Serge together using a 3 thread hemming stitch. Finish off the edge by tucking a remnant thread through the hemmed edged and apply Fray Check to prevent unraveling.
Throw in the dryer and tumble for approximately 15 minutes to remove stray threads and fuzzies.

Save the pieces of fleece that you trimmed to even the edges. Tie knots in the ends after cutting into a variety of strip lengths. Then tie the strips together. These make excellent dog and cat play toys.

Wednesday, December 28, 2011

Healthy, Hearty Vegetable Stoup

   The focus on healthy whole foods has always been in the back of my mind however as time goes on, it becomes more relevant. That's not to say there isn't some enjoyable "not so healthy" recipes out there as well.
   I'm a soup lover. No doubt about it.
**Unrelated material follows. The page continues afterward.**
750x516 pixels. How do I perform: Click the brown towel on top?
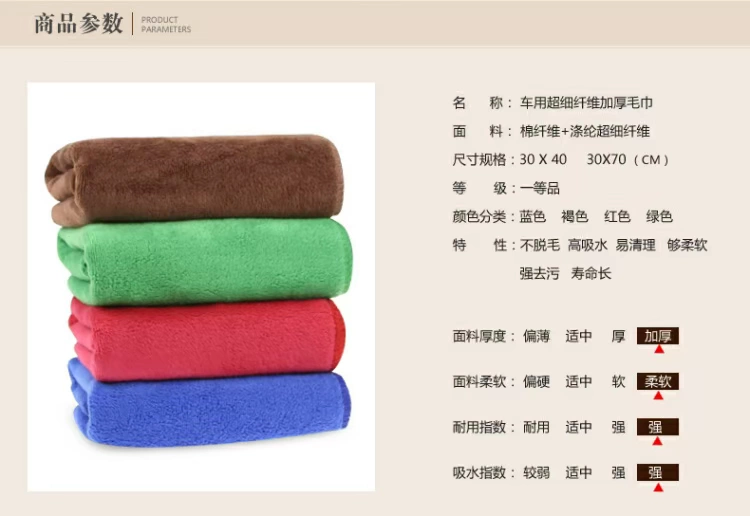(x=194, y=179)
My brothers say I make "stoup", a thick hearty soup almost like a stew.  In an effort to create a stoup made up strictly of low starch vegetables, bursting with flavor, the following recipe evolved. This recipe makes a large stock pot of soup that freezes well and reheats tasting like the original or perhaps a tinge more tasty as the flavors have been allowed to merge.
Vegetable Soup
This recipe makes a large stock pot of NO fat soup that is very healthy and freezes well. It contains many cruciferous vegetables that are good carb kind. Tastes great with warm focaccia or garlic bread. Leave out the bread and this is an excellent weight loss recipe. Enjoy!
12 cups water
6 heaping Tbsp Watkins Chicken Broth
2 1/2 tsp Chili Powder
1 Tbsp Celery salt
1 Tbsp Curry
1 pkg of Italian Dressing seasoning (dry)
2 tsp Oregano
3 Tbsp Minced Garlic
1 bunches green onion chopped
3 green peppers cleaned diced
1 ea of red/yellow/orange peppers cleaned diced
10 large carrots chopped in food processer
2 medium onion diced fine or run through food processor
2 pkg celery hearts diced
2 pkg fresh mushrooms chopped coarsely
1 med head cabbage diced
2 head cauliflower diced
1 head broccoli diced
2 can Mrs Grimes chili beans
2 cans petite diced tomatoes (don’t drain)
4 cans French style cut beans drained before adding
During the season, you can use the fresh equivalent of the above.
Zucchini, Yellow Squash can also be added during the season. I didn’t add the frozen kind as it would add liquid and take away flavor.
1 large can of pumpkin or the equivalent fresh pureed pumpkin if you wish(add last after the vegetables have been simmered at least 45 min-1 hr)
When all the chopped veggies are in the pot, it seems as though there’s not enough water, DON’T add more!  As the veggies cook, they give off liquid and LOTS of flavors, adding more water will take away the flavor!


   That's my stomp on stoup for today!